The "Unexpected Joy" Icon
The history of this icon is related by the Holy Hierarch Dimitry of Rostov in his work, "The Bedewed Fleece". There was a man who despite living his life in sins nonetheless had pious love and devotion to the Mother of God.
Without fail, he daily prayed before her icon, saying those words once spoken by the Archangel Gabriel: "Rejoice, thou who art full of grace!"
It came to pass that as he was about to go off to engage in some sinful activity, he turned to pray before the icon of the Mother of God. Immediately he began to tremble, as he saw the image of the Mother of God appear to move. The wounds on the hands, feet and side of the Divine Infant opened up, and from them burst forth blood. Falling to the ground, the transgressor shouted: "O Lady, who has done this?"
The Mother of God answered: "You and other sinners once again, like the Jews, are crucifying my Son. You call me merciful. But then why do you insult me with your lawless acts? "O Mistress", answered the sinner, "may my sins not overcome your inexpressible goodness! You are the only hope of all sinners. Entreat your Son and our God on my behalf."
Our Mistress twice repeated her prayer to the Infant Christ, but He remained adamant, until finally he responded to the persis-tent entreaties of the Mother of God: "I will fulfill your request. May your wish be granted. Because of you, this person’s sins are remitted. Let him, in token of forgiveness, kiss My wounds."

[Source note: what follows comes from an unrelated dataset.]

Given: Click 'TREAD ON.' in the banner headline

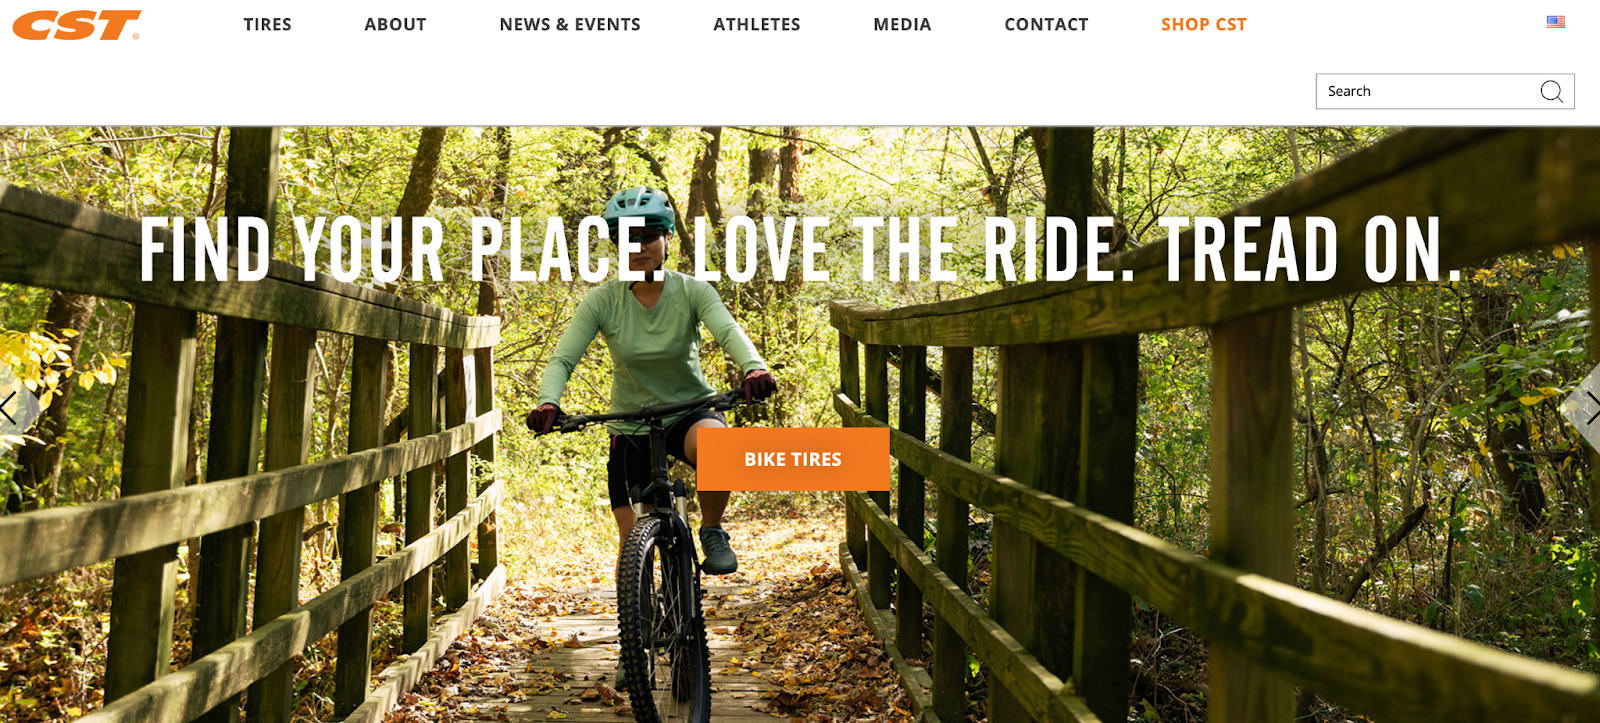Looking at the screenshot, I should (x=1310, y=250).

And lo, the forgiven sinner, before whom the inexhaustible mercy of the Mother of God was manifest in such a wonderful man-ner, raised himself up from the ground, and with inexpressible joy kissed the wounds of his Saviour. From that moment, he lived a clean and pious life. This event provided the faithful with the incentive to write the "Unexpected Joy" icon of the Mother of God.
On this icon is depicted a man, on his knees, praying before the image of the Mother of God. Below the image are usually written the opening words of the story: "There was a certain transgressor".